Stored data:
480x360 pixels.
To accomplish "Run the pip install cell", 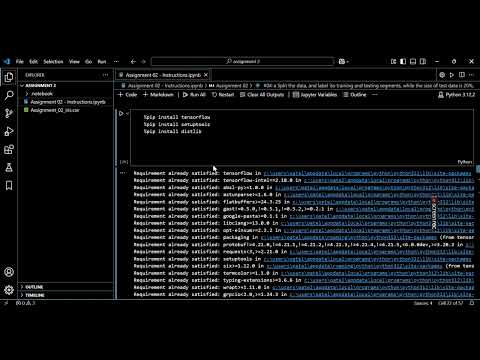I will (121, 113).
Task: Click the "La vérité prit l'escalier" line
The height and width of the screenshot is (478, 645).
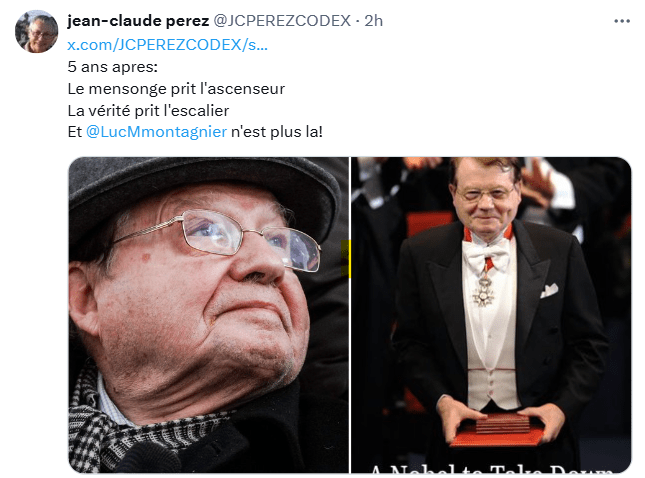Action: click(x=148, y=110)
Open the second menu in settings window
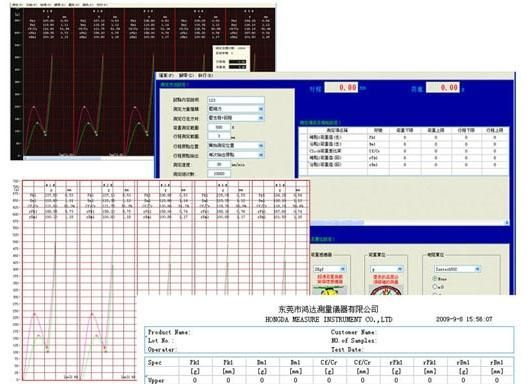 (x=186, y=75)
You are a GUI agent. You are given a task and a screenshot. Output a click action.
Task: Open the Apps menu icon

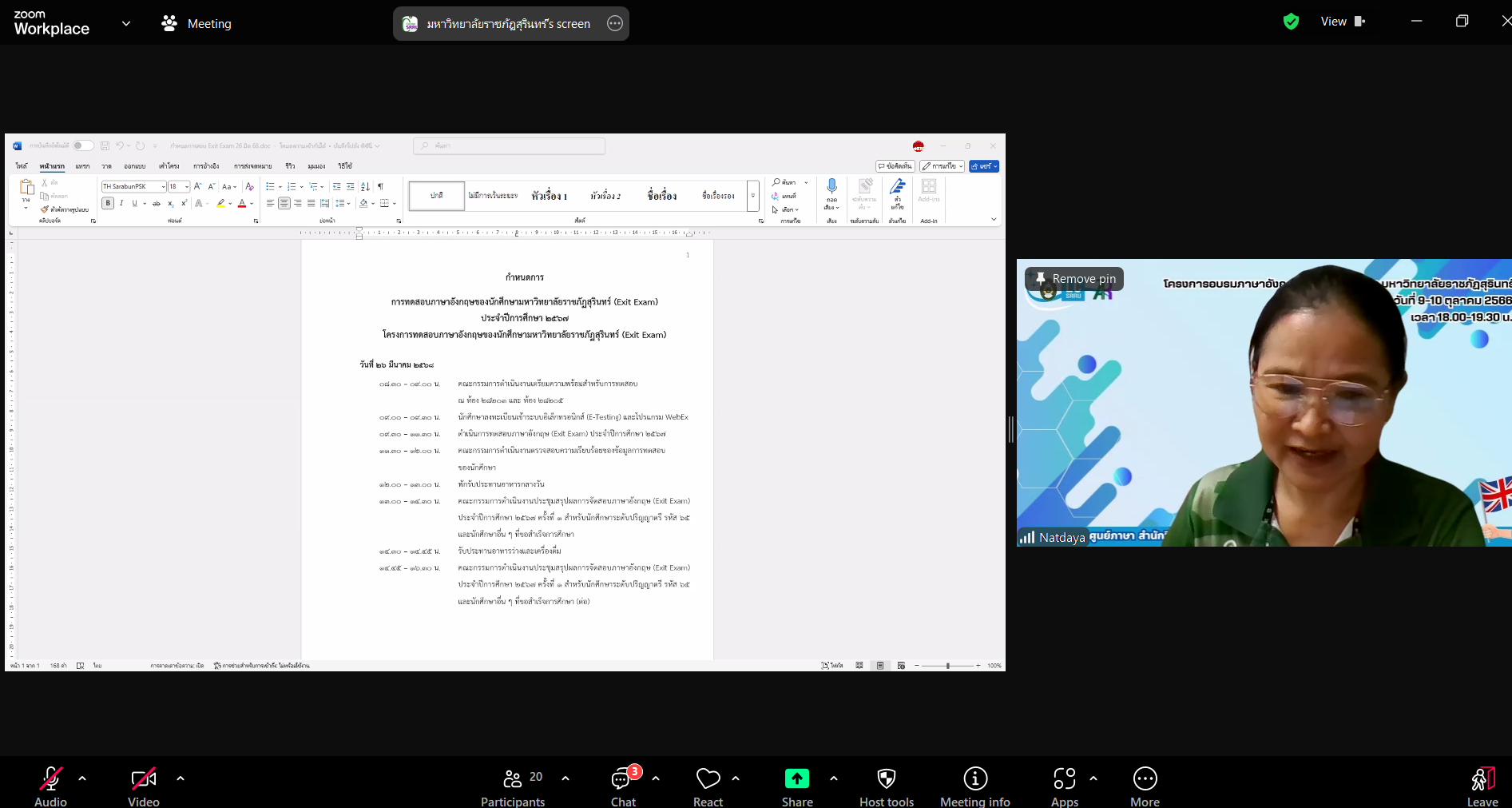point(1065,778)
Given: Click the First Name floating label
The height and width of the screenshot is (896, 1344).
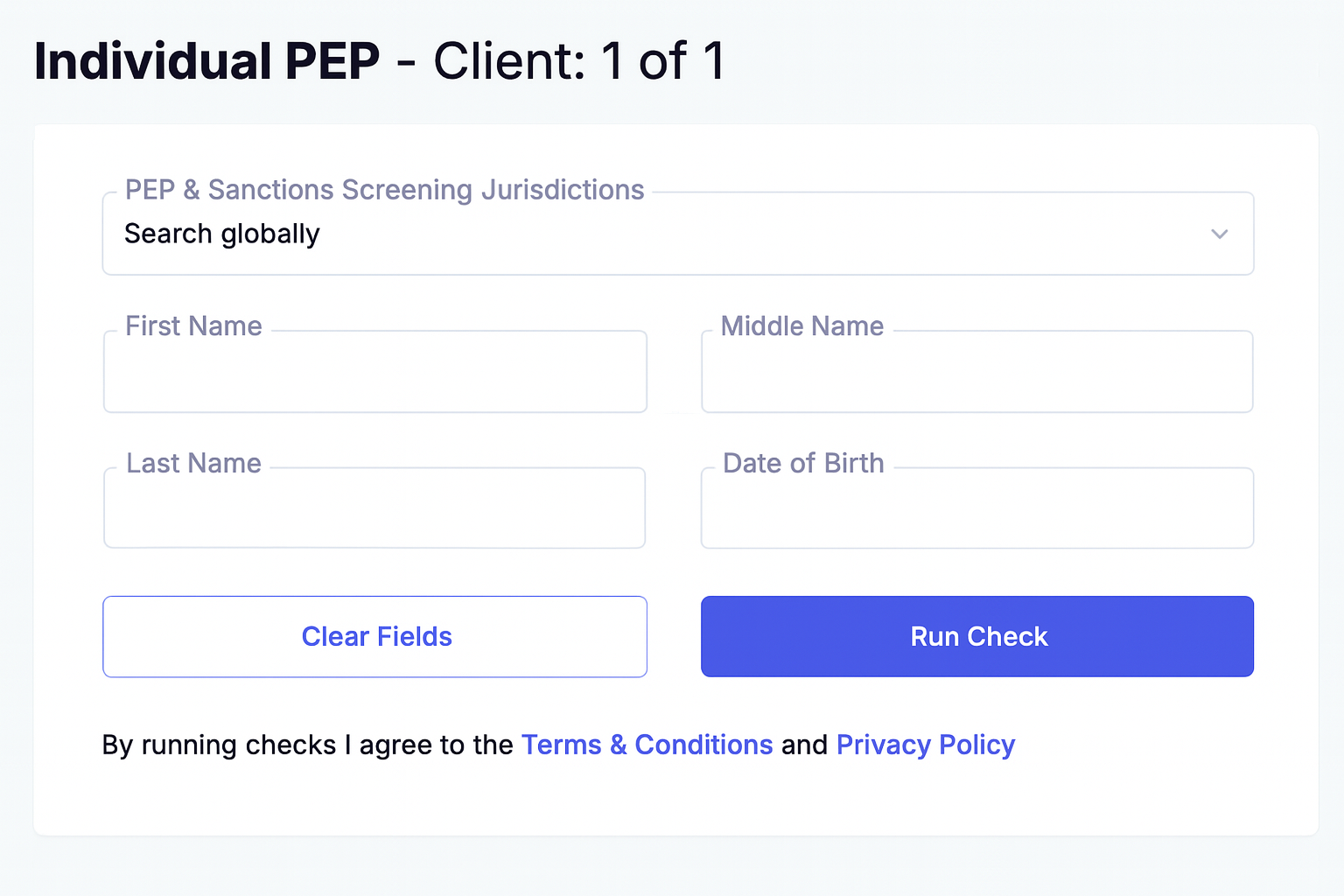Looking at the screenshot, I should tap(193, 326).
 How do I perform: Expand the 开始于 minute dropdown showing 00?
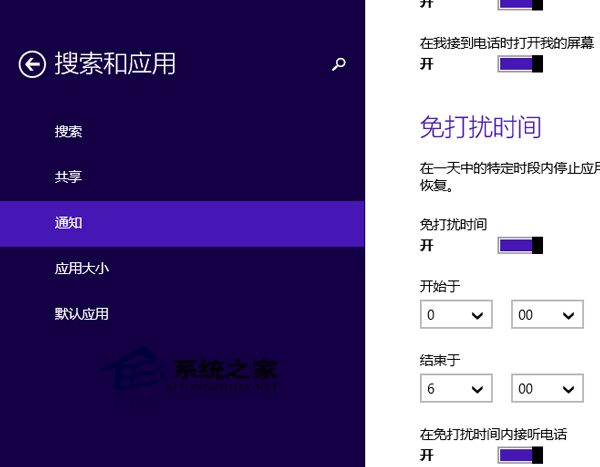click(547, 315)
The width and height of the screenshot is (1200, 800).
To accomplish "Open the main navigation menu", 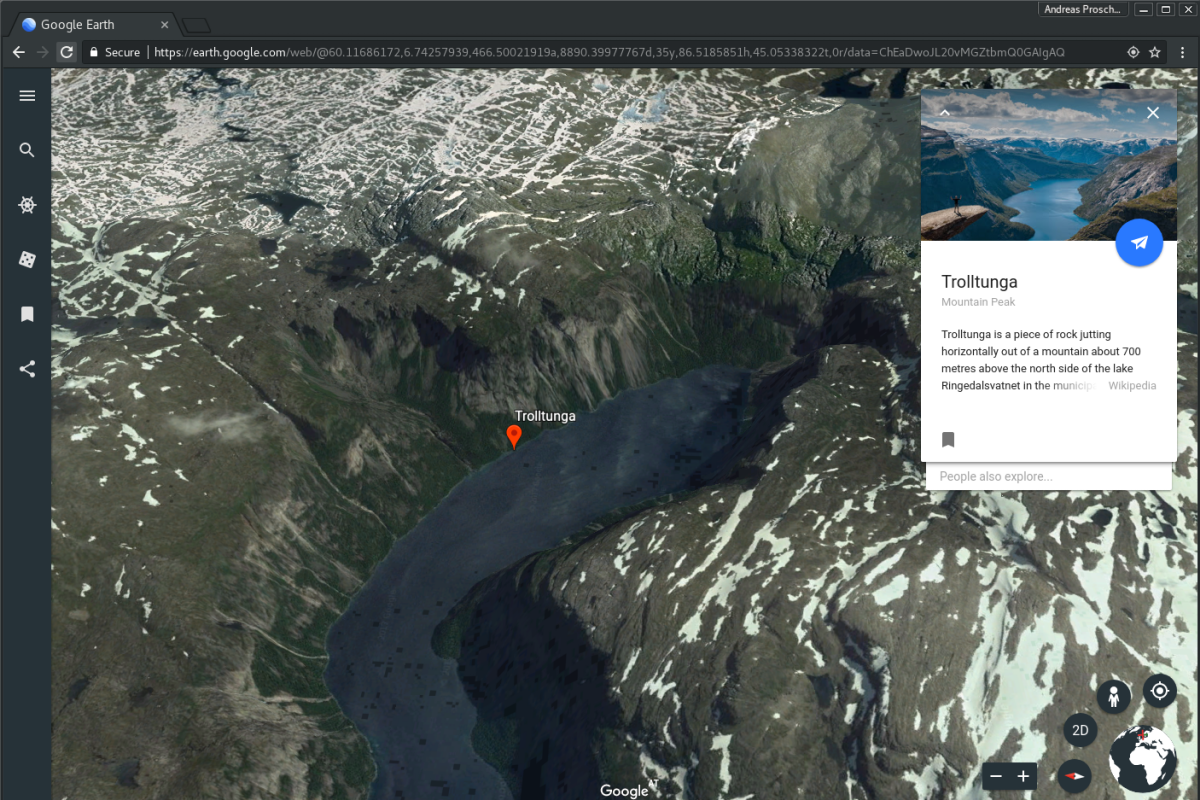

• _REQUIRED WORK_: Begin at the line with "Task: Open the Apps menu icon" and retype exactly every line through the last one of the entries above, both included, and nothing more; pictures stay out.

• _EXERCISE RESULT_:
Task: Open the Apps menu icon

point(1065,778)
Given: Click the First Name floating label
The height and width of the screenshot is (896, 1344).
Looking at the screenshot, I should tap(193, 326).
 How do I perform: Expand the 开始于 minute dropdown showing 00?
click(547, 315)
The width and height of the screenshot is (1200, 800).
To accomplish "Open the main navigation menu", 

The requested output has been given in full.